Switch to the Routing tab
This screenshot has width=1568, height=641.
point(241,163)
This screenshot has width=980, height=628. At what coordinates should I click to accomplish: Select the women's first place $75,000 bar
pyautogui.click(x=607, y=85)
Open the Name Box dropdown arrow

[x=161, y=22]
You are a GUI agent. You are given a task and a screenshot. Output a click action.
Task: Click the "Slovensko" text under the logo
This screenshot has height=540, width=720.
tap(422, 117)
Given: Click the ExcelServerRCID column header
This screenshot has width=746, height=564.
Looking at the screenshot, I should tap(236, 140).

----------

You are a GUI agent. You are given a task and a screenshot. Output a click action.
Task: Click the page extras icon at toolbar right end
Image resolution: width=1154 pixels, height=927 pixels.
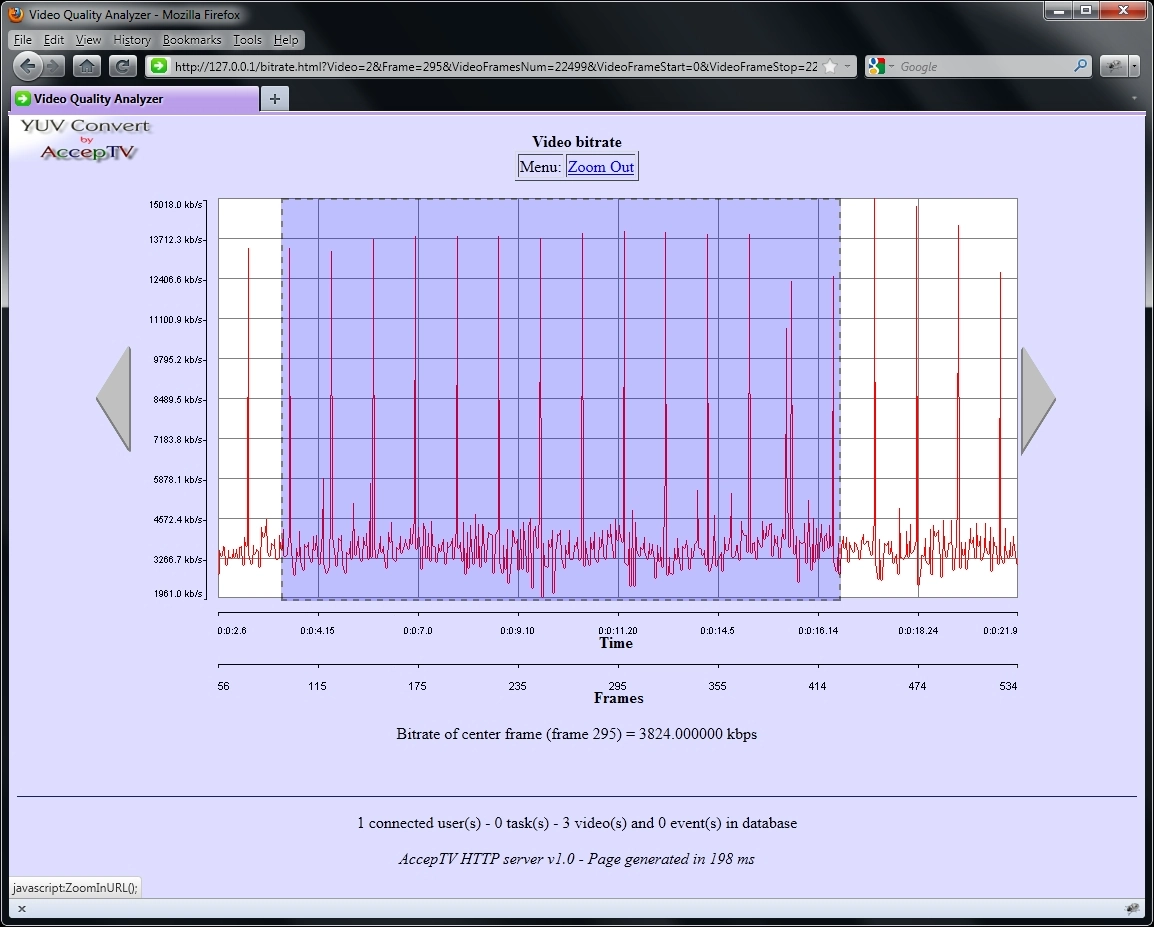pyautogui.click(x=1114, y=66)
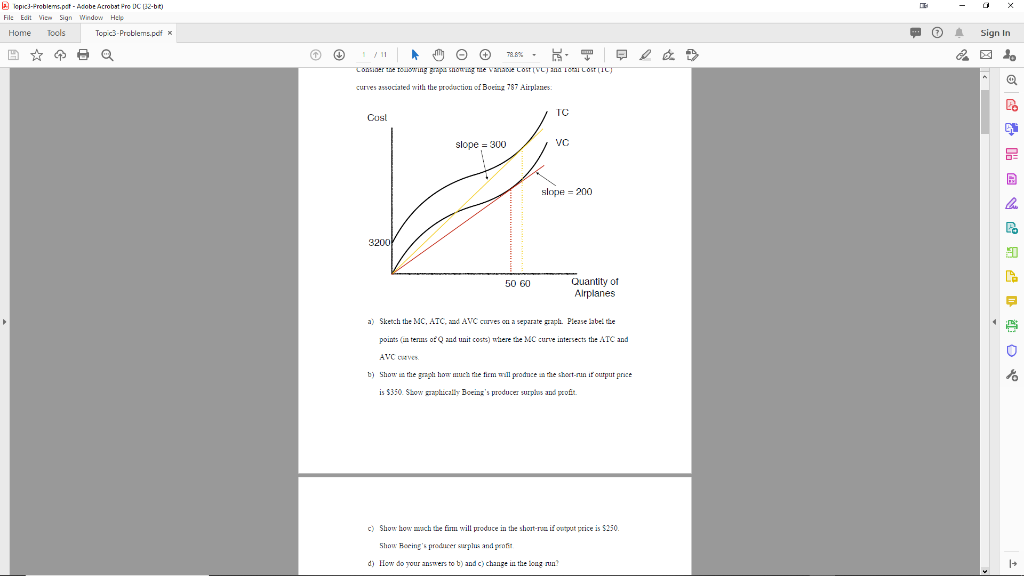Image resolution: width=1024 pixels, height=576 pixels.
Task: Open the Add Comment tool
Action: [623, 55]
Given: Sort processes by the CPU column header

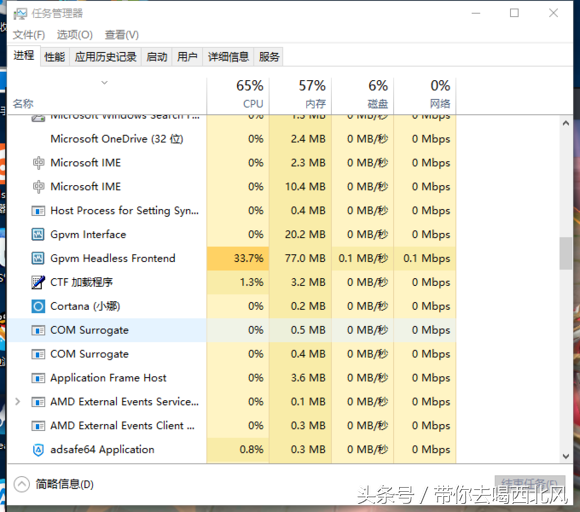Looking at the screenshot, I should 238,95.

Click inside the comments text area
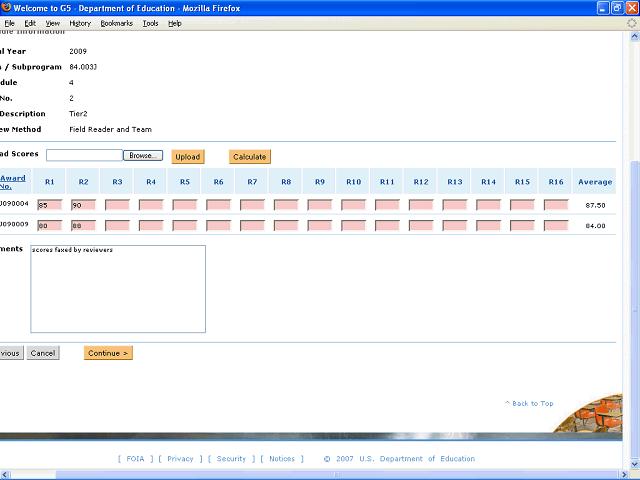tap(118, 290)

----------

A word-for-word copy of the lines above from the one with "This screenshot has width=980, height=628." through the one with "Given: Click the", inclusive, is the only output wanted.

RESPONSE AREA:
This screenshot has width=980, height=628. At what coordinates should I click to accomplish: Select the women's first place $75,000 bar
pyautogui.click(x=607, y=85)
Open the Name Box dropdown arrow

[x=161, y=22]
You are a GUI agent. You are given a task and a screenshot. Output a click action.
Task: Click the "Slovensko" text under the logo
This screenshot has height=540, width=720.
tap(422, 117)
Given: Click the ExcelServerRCID column header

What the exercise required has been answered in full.